The tents are part of Mission’s standard emergency planning protocols and are simply a precaution at this time. Over the coming days, Mission will conduct training exercises and drills in the tents, allowing caregivers to become comfortable in the environment should the tents need to become operational.
Daily staff updates
Neal said HCH has implemented a universal masking policy and holds daily updates with staff to keep them informed of a situation that changes daily.

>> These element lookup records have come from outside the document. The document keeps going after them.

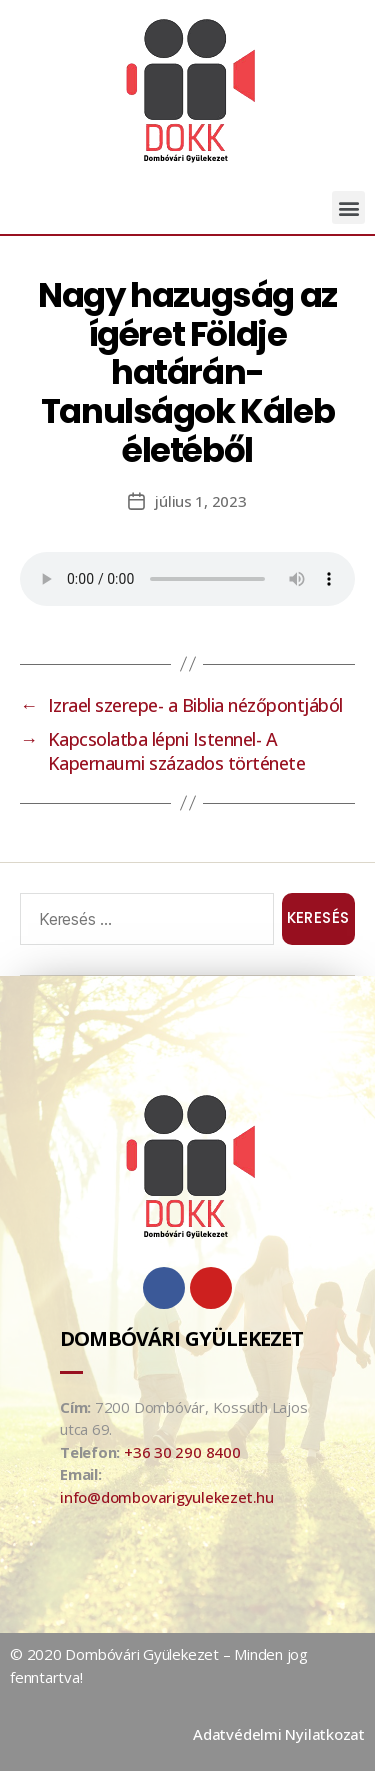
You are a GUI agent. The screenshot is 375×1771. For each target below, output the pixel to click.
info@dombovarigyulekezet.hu (167, 1497)
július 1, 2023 (200, 501)
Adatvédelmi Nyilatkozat (279, 1734)
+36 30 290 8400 (182, 1452)
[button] (348, 207)
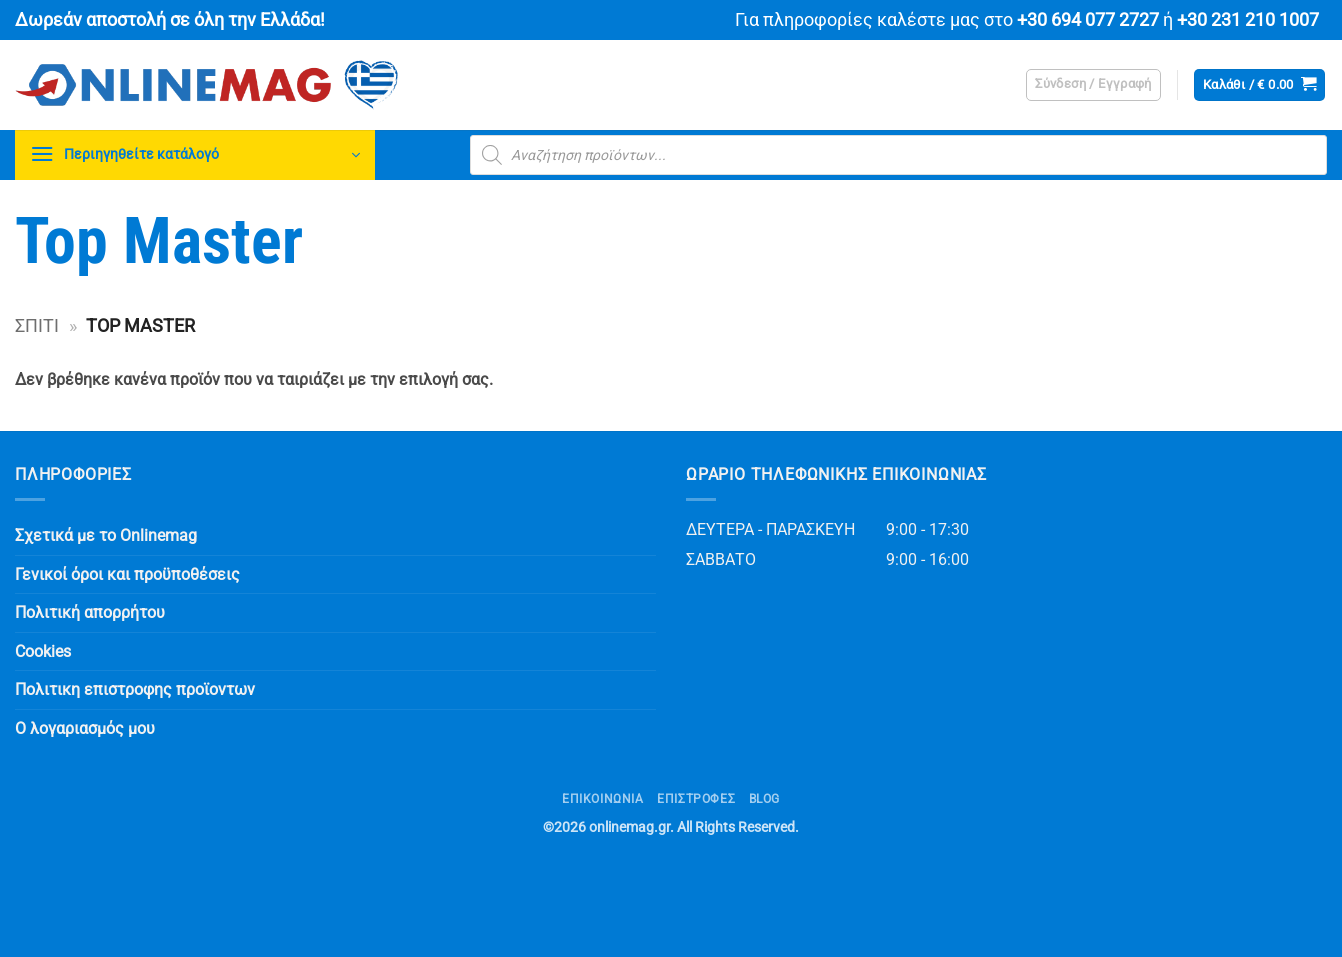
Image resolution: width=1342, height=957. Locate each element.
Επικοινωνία (603, 799)
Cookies (43, 651)
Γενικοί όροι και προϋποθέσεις (127, 574)
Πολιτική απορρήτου (90, 612)
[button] (1093, 85)
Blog (764, 799)
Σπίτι (37, 325)
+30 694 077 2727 (1088, 20)
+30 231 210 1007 (1248, 20)
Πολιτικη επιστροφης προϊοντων (135, 689)
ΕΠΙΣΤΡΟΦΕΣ (696, 799)
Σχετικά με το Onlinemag (106, 535)
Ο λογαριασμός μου (85, 728)
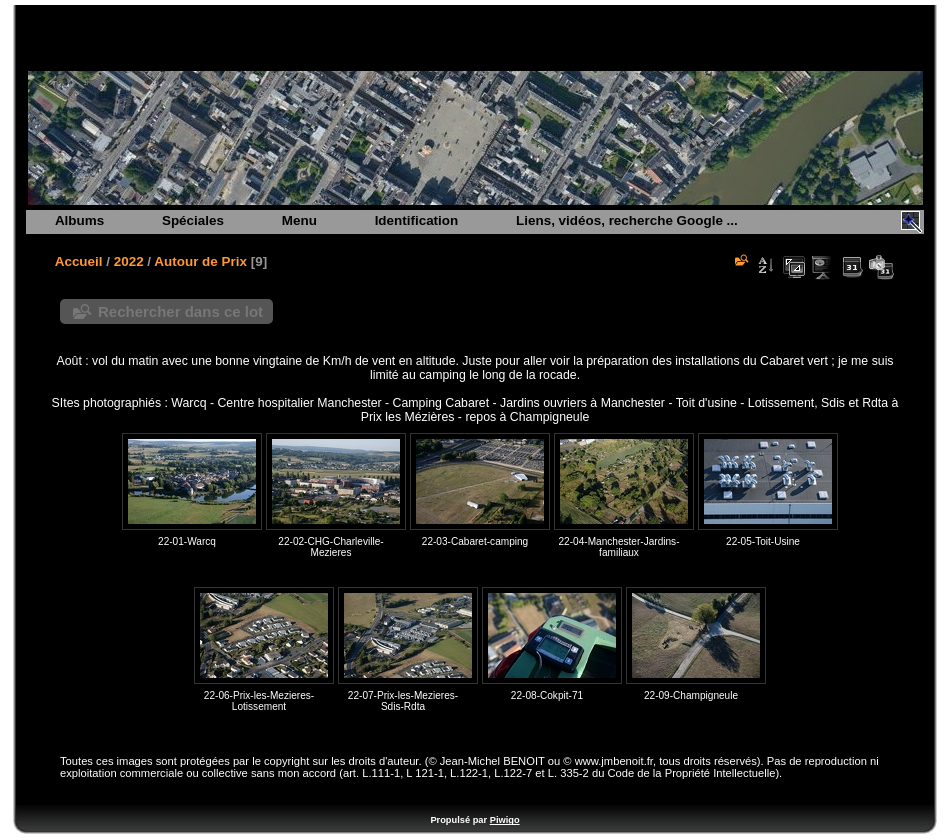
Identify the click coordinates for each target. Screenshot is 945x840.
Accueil (79, 261)
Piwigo (505, 820)
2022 (129, 261)
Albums (79, 220)
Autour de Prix (200, 261)
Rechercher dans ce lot (180, 311)
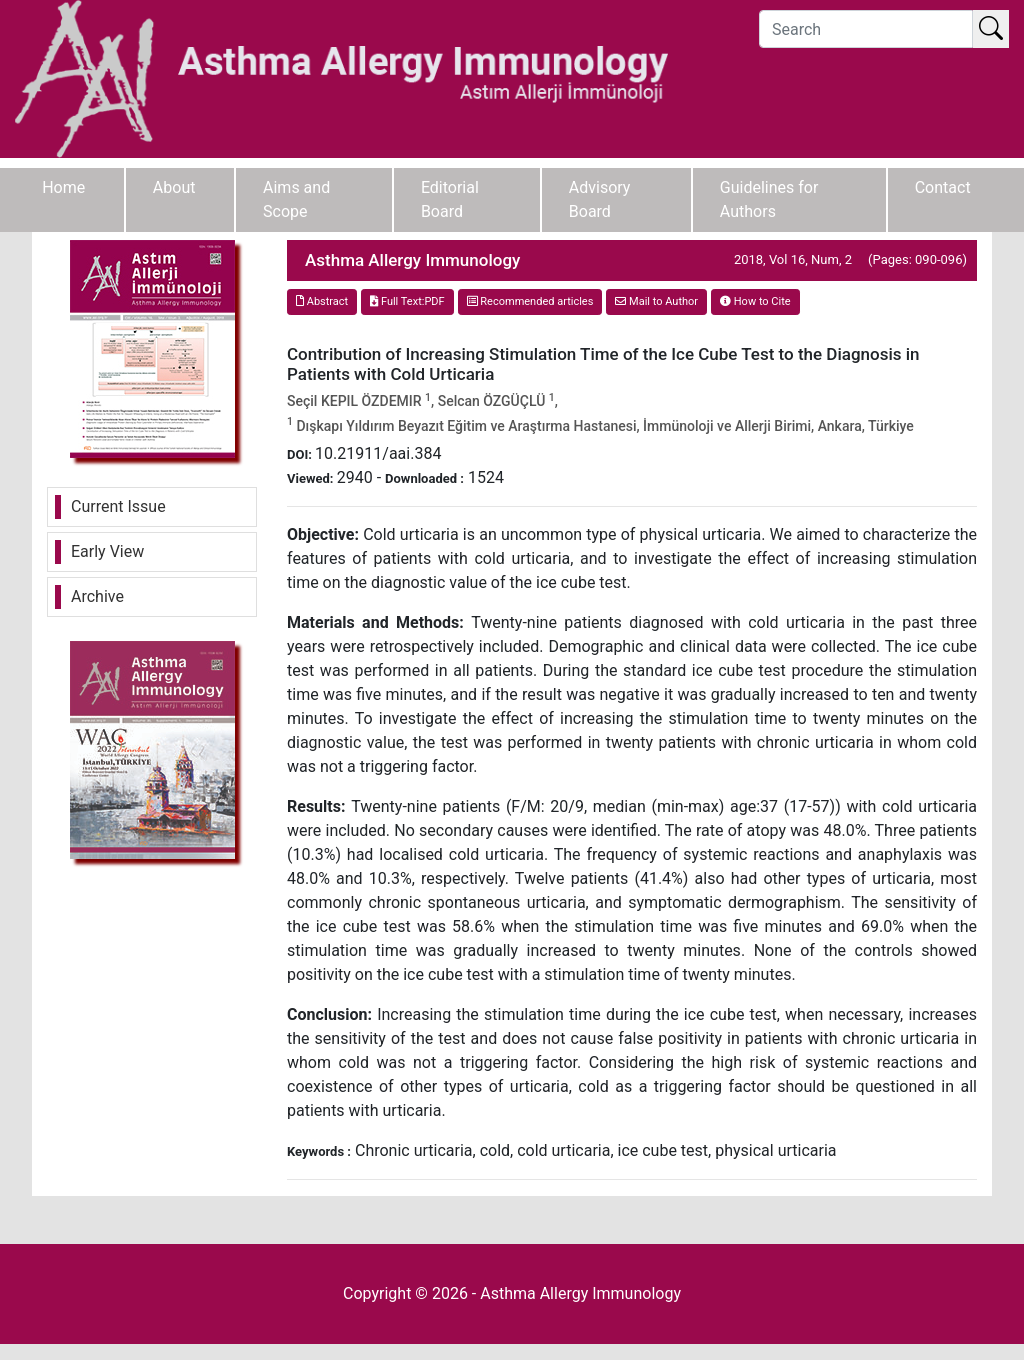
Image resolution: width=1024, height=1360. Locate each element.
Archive (97, 596)
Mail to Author (656, 301)
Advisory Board (600, 199)
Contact (943, 187)
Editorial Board (450, 199)
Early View (107, 551)
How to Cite (755, 301)
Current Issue (118, 506)
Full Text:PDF (407, 301)
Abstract (322, 301)
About (174, 187)
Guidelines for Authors (769, 199)
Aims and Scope (296, 199)
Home (63, 187)
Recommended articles (530, 301)
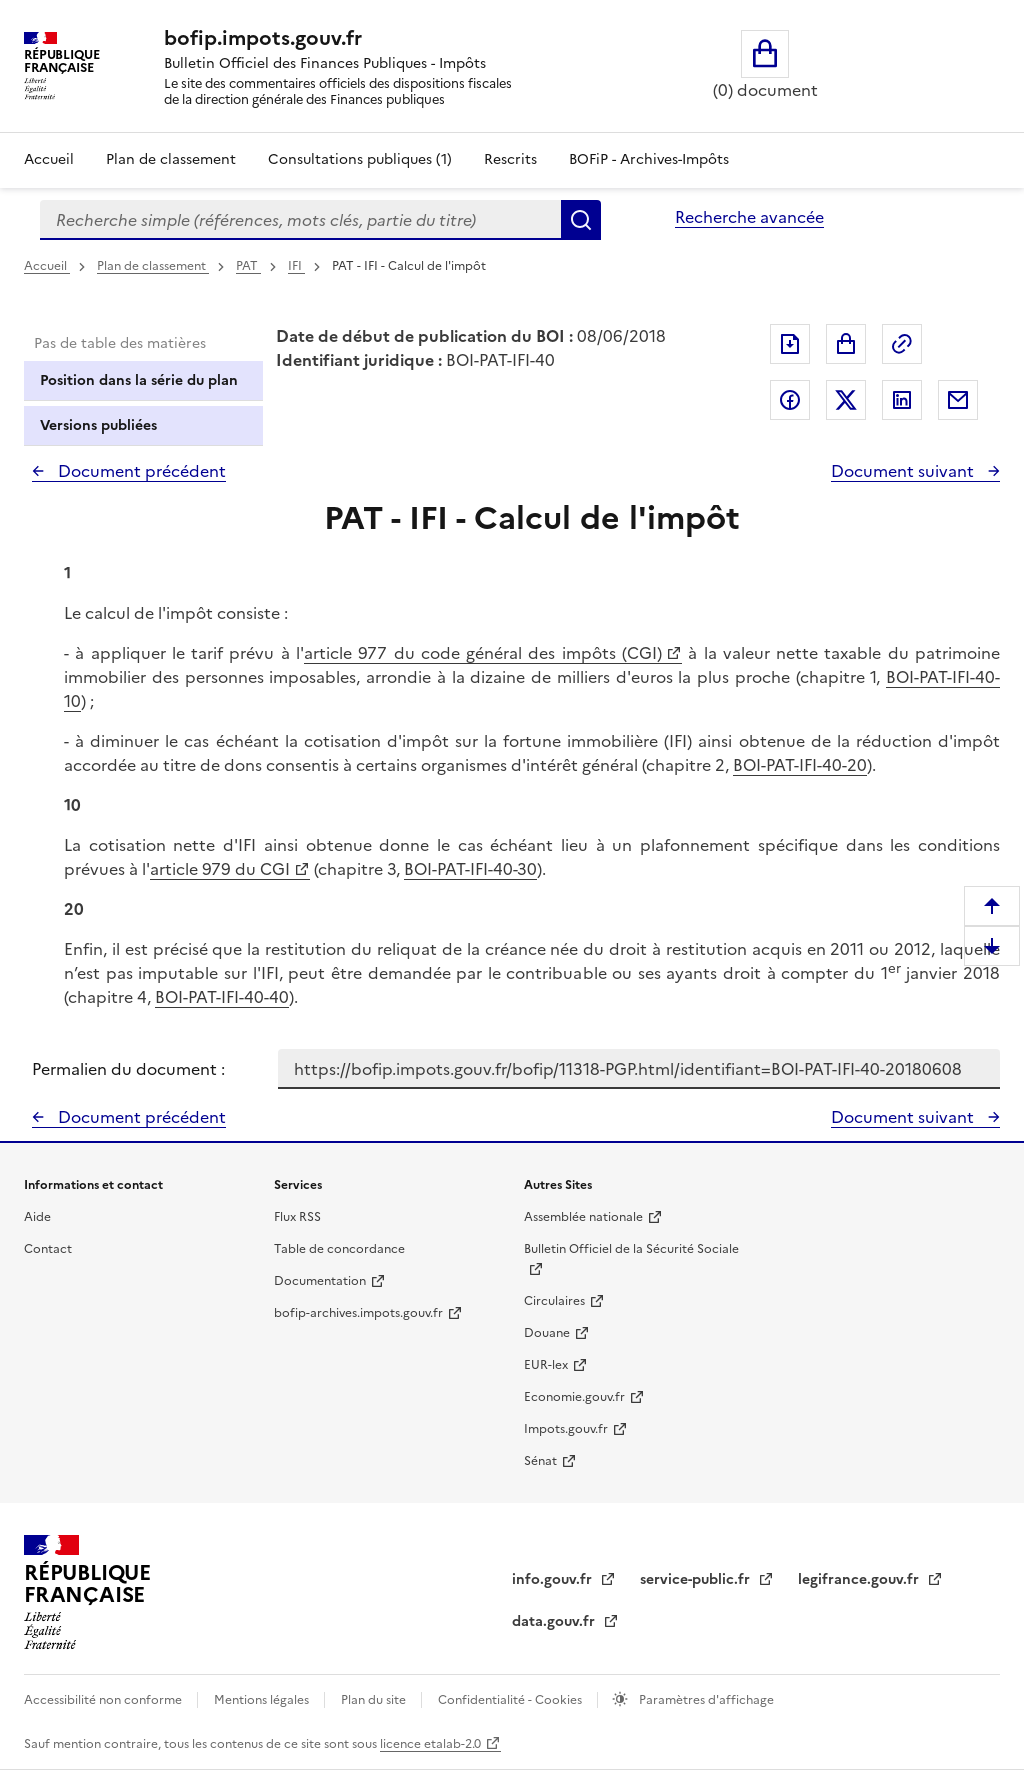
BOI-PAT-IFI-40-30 (470, 869)
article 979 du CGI (220, 869)
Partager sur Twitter (846, 400)
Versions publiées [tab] (98, 425)
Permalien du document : (128, 1069)
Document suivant (904, 471)
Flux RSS (297, 1217)
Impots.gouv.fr (566, 1429)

“We want them to know what’s going on, and we receive great feedback,” said Neal. “For example, a nurse has young children and was worried about taking her scrubs home after work. Now we wash all the scrubs at the hospital and staff leaves in a clean pair of clothes. Like our universal masking, it’s just one more step to keep our employees safe. We’re going to keep them safe, but we also want them to feel safe.”
Several local restaurants have sent food to hospital staff over the past couple of weeks to show their appreciation for everything healthcare workers are doing during this pandemic.
“The community support has been huge,” said Neal. “Local restaurants sending food to our staff makes a big difference, it says ‘hey, we appreciate you.’ The way they have embraced us throughout this makes us feel wonderful. I think we’ll be a stronger community after this.”
Whitehead said teamwork is essential to make it through this.
“These are some of the best people I’ve had the privilege of working with,” said Whitehead. “It’s what makes our hospital great. And the community sending us food is so uplifting for the staff.”
Wright said part of being in the field of emergency medicine is that anything can happen.
“You have to escalate the intensity of service,” said Wright. “It’s all hands-on deck and everyone does what they need to. Spirits in the hospital are upbeat. They’re in there because they want to help people, they’re absolutely top notch.”
Pictured at the top of the article from left are Wright, Whitehead, and Neal standing in front of the triage tent set up at Highlands-Cashiers Hospital.
Editor’s Note: At no point during the creation of this article were any social distancing guidelines violated. Interviews were done out in the parking lot, well over 6 feet apart. A big thank you to Neal, Whitehead, and Wright for taking the time to speak with me.